• **EXERCISE DETAILS**
Retrieve every line of the data holding the word "Hard".

• **Stored data**
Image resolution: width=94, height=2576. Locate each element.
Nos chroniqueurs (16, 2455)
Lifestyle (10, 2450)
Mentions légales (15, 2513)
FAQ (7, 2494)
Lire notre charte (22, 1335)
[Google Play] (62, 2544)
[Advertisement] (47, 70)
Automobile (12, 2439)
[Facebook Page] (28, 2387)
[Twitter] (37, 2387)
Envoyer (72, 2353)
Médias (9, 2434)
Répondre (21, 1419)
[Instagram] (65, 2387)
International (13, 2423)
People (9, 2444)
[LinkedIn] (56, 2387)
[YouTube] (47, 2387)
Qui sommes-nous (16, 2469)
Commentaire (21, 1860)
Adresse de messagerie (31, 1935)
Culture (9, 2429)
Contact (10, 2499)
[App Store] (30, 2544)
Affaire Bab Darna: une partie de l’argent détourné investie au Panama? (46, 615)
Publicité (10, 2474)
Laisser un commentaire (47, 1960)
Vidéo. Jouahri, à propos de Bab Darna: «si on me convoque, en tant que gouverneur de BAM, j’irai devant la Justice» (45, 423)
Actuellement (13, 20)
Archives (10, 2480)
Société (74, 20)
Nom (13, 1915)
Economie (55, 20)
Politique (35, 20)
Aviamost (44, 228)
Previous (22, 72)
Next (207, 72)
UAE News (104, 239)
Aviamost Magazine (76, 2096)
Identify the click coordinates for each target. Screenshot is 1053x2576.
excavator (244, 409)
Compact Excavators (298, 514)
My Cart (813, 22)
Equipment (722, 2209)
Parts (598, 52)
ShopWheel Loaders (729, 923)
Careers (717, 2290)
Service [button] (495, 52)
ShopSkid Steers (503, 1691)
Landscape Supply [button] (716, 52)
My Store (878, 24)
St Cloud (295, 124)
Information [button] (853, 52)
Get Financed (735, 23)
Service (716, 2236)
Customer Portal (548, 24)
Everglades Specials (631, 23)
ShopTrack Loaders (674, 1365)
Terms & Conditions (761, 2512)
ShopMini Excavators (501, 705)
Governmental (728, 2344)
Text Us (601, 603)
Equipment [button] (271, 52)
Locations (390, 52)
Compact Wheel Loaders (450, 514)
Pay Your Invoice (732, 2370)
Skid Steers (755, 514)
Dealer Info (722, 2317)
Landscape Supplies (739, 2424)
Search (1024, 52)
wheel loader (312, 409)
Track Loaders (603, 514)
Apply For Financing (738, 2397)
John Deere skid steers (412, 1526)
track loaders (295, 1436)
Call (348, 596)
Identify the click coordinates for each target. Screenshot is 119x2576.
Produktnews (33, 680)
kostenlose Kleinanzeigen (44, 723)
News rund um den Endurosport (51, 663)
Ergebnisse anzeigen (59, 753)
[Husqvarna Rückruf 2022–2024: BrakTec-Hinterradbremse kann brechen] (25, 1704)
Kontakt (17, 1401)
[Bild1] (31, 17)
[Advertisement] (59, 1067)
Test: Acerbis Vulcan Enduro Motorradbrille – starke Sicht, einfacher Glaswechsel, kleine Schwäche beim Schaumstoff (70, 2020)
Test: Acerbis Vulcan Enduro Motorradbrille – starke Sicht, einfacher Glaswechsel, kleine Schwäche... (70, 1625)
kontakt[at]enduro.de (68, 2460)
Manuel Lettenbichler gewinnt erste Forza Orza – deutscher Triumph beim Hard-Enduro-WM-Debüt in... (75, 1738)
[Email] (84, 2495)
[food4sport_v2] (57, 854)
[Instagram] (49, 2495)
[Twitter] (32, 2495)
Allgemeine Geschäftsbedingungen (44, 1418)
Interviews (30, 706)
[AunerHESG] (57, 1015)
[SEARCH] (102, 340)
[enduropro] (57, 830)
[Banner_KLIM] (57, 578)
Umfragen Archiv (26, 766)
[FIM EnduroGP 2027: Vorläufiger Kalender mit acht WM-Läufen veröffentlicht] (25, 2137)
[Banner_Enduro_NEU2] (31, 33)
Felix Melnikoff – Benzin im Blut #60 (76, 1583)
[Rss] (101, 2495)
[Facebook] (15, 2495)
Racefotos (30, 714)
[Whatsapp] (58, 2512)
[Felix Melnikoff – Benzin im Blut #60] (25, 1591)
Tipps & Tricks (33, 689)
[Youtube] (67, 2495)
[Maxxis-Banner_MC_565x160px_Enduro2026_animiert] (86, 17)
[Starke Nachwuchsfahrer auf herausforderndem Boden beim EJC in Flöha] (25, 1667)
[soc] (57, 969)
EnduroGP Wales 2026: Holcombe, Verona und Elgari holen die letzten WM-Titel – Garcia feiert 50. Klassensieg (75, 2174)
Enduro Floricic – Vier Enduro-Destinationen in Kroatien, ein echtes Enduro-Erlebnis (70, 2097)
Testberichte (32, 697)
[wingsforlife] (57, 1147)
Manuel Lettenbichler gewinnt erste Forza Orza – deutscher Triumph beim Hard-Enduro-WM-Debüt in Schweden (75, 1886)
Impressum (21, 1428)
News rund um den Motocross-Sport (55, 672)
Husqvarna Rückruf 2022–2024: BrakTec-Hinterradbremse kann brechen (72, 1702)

• **RESULT OF THIS EXERCISE**
Manuel Lettenbichler gewinnt erste Forza Orza – deutscher Triumph beim Hard-Enduro-WM-Debüt in... (75, 1738)
Manuel Lettenbichler gewinnt erste Forza Orza – deutscher Triumph beim Hard-Enduro-WM-Debüt in Schweden (75, 1886)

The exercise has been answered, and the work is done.